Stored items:
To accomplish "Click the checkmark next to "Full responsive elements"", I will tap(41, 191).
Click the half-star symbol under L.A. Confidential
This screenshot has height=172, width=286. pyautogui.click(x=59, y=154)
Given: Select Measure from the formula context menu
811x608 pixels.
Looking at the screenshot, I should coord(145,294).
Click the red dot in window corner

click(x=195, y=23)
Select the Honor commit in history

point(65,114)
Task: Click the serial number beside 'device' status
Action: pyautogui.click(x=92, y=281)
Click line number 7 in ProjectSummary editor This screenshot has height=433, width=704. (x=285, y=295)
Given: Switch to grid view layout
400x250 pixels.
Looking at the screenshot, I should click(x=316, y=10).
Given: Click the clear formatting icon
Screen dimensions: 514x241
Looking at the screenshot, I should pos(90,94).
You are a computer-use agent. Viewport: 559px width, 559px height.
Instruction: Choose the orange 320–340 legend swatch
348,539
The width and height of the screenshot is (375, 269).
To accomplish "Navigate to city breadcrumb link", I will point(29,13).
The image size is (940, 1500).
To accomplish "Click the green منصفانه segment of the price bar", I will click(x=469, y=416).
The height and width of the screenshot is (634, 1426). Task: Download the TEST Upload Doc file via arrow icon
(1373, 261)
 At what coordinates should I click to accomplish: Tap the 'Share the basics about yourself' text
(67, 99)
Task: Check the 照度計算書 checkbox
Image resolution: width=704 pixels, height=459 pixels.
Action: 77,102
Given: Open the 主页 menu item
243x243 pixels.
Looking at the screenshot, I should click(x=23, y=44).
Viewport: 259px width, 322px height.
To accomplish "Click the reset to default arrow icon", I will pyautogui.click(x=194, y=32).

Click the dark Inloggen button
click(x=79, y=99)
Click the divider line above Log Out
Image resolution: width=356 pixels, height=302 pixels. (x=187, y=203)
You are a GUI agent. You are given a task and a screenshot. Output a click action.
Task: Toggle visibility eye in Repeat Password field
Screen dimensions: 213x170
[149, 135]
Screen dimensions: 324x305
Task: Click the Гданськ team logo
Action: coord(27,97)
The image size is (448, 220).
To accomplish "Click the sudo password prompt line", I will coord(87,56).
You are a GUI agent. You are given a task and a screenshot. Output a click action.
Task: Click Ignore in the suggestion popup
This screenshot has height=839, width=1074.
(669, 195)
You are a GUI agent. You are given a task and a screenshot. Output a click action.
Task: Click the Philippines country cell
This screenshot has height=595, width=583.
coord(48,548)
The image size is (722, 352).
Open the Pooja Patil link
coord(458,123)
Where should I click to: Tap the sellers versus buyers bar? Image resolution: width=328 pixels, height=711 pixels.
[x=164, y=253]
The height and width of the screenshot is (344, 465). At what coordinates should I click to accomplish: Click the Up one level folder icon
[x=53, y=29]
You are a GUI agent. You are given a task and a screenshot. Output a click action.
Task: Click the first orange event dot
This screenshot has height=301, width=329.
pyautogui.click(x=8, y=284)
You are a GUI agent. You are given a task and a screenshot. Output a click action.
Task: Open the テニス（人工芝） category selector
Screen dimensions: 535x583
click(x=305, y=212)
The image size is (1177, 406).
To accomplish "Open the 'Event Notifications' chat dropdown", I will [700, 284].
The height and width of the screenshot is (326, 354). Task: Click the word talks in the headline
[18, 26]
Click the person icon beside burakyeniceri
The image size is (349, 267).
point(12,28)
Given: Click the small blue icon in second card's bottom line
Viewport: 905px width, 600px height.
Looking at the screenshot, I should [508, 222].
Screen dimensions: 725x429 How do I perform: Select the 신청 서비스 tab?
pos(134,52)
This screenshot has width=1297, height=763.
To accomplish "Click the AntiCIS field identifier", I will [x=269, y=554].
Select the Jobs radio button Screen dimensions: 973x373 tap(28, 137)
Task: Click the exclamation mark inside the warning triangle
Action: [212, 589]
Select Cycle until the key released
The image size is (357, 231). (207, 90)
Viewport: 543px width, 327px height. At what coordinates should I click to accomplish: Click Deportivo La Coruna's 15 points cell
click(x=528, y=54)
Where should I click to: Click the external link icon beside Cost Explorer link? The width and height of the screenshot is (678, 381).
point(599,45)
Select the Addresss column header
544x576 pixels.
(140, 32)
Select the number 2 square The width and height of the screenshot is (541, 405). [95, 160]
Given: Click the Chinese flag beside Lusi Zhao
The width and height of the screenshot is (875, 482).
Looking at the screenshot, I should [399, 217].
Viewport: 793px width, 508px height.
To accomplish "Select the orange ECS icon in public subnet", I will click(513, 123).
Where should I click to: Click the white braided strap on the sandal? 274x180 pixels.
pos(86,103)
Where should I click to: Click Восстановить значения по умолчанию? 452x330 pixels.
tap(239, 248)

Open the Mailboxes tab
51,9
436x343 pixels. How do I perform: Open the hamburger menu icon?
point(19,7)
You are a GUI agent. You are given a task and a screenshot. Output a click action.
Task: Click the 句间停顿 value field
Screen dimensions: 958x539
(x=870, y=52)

▶ **ACTIVITY**:
Every record must appear in the answer exactly as it does above.

▶ **ANSWER TO THIS PROBLEM**:
To accomplish "Click the checkmark next to "Full responsive elements"", I will tap(41, 191).
Click the half-star symbol under L.A. Confidential
This screenshot has height=172, width=286. pyautogui.click(x=59, y=154)
Given: Select Measure from the formula context menu
811x608 pixels.
Looking at the screenshot, I should coord(145,294).
Click the red dot in window corner

click(x=195, y=23)
Select the Honor commit in history

point(65,114)
Task: Click the serial number beside 'device' status
Action: pyautogui.click(x=92, y=281)
Click line number 7 in ProjectSummary editor This screenshot has height=433, width=704. (x=285, y=295)
Given: Switch to grid view layout
400x250 pixels.
Looking at the screenshot, I should click(x=316, y=10).
Given: Click the clear formatting icon
Screen dimensions: 514x241
Looking at the screenshot, I should pos(90,94).
You are a computer-use agent. Viewport: 559px width, 559px height.
Instruction: Choose the orange 320–340 legend swatch
348,539
The width and height of the screenshot is (375, 269).
To accomplish "Navigate to city breadcrumb link", I will point(29,13).
The image size is (940, 1500).
To accomplish "Click the green منصفانه segment of the price bar", I will click(x=469, y=416).
The height and width of the screenshot is (634, 1426). Task: Download the TEST Upload Doc file via arrow icon
(1373, 261)
 At what coordinates should I click to accomplish: Tap the 'Share the basics about yourself' text
(67, 99)
Task: Check the 照度計算書 checkbox
Image resolution: width=704 pixels, height=459 pixels.
Action: 77,102
Given: Open the 主页 menu item
243x243 pixels.
Looking at the screenshot, I should click(x=23, y=44).
Viewport: 259px width, 322px height.
To accomplish "Click the reset to default arrow icon", I will pyautogui.click(x=194, y=32).

Click the dark Inloggen button
click(x=79, y=99)
Click the divider line above Log Out
Image resolution: width=356 pixels, height=302 pixels. (x=187, y=203)
You are a GUI agent. You are given a task and a screenshot. Output a click action.
Task: Toggle visibility eye in Repeat Password field
Screen dimensions: 213x170
[149, 135]
Screen dimensions: 324x305
Task: Click the Гданськ team logo
Action: coord(27,97)
The image size is (448, 220).
To accomplish "Click the sudo password prompt line", I will coord(87,56).
You are a GUI agent. You are given a task and a screenshot. Output a click action.
Task: Click Ignore in the suggestion popup
This screenshot has height=839, width=1074.
(669, 195)
You are a GUI agent. You are given a task and a screenshot. Output a click action.
Task: Click the Philippines country cell
This screenshot has height=595, width=583.
coord(48,548)
The image size is (722, 352).
Open the Pooja Patil link
coord(458,123)
Where should I click to: Tap the sellers versus buyers bar? Image resolution: width=328 pixels, height=711 pixels.
[x=164, y=253]
The height and width of the screenshot is (344, 465). At what coordinates should I click to accomplish: Click the Up one level folder icon
[x=53, y=29]
You are a GUI agent. You are given a task and a screenshot. Output a click action.
Task: Click the first orange event dot
This screenshot has height=301, width=329.
pyautogui.click(x=8, y=284)
You are a GUI agent. You are given a task and a screenshot. Output a click action.
Task: Open the テニス（人工芝） category selector
Screen dimensions: 535x583
click(x=305, y=212)
The image size is (1177, 406).
To accomplish "Open the 'Event Notifications' chat dropdown", I will [700, 284].
The height and width of the screenshot is (326, 354). Task: Click the word talks in the headline
[18, 26]
Click the person icon beside burakyeniceri
The image size is (349, 267).
point(12,28)
Given: Click the small blue icon in second card's bottom line
Viewport: 905px width, 600px height.
Looking at the screenshot, I should [508, 222].
Screen dimensions: 725x429 How do I perform: Select the 신청 서비스 tab?
pos(134,52)
This screenshot has width=1297, height=763.
To accomplish "Click the AntiCIS field identifier", I will [x=269, y=554].
Select the Jobs radio button Screen dimensions: 973x373 tap(28, 137)
Task: Click the exclamation mark inside the warning triangle
Action: [212, 589]
Select Cycle until the key released
The image size is (357, 231). (207, 90)
Viewport: 543px width, 327px height. At what coordinates should I click to accomplish: Click Deportivo La Coruna's 15 points cell
click(x=528, y=54)
Where should I click to: Click the external link icon beside Cost Explorer link? The width and height of the screenshot is (678, 381).
point(599,45)
Select the Addresss column header
544x576 pixels.
(140, 32)
Select the number 2 square The width and height of the screenshot is (541, 405). [95, 160]
Given: Click the Chinese flag beside Lusi Zhao
The width and height of the screenshot is (875, 482).
Looking at the screenshot, I should [399, 217].
Viewport: 793px width, 508px height.
To accomplish "Select the orange ECS icon in public subnet", I will click(513, 123).
Where should I click to: Click the white braided strap on the sandal? 274x180 pixels.
pos(86,103)
Where should I click to: Click Восстановить значения по умолчанию? 452x330 pixels.
tap(239, 248)

Open the Mailboxes tab
51,9
436x343 pixels. How do I perform: Open the hamburger menu icon?
point(19,7)
You are a GUI agent. You are given a task and a screenshot. Output a click action.
Task: Click the 句间停顿 value field
Screen dimensions: 958x539
(x=870, y=52)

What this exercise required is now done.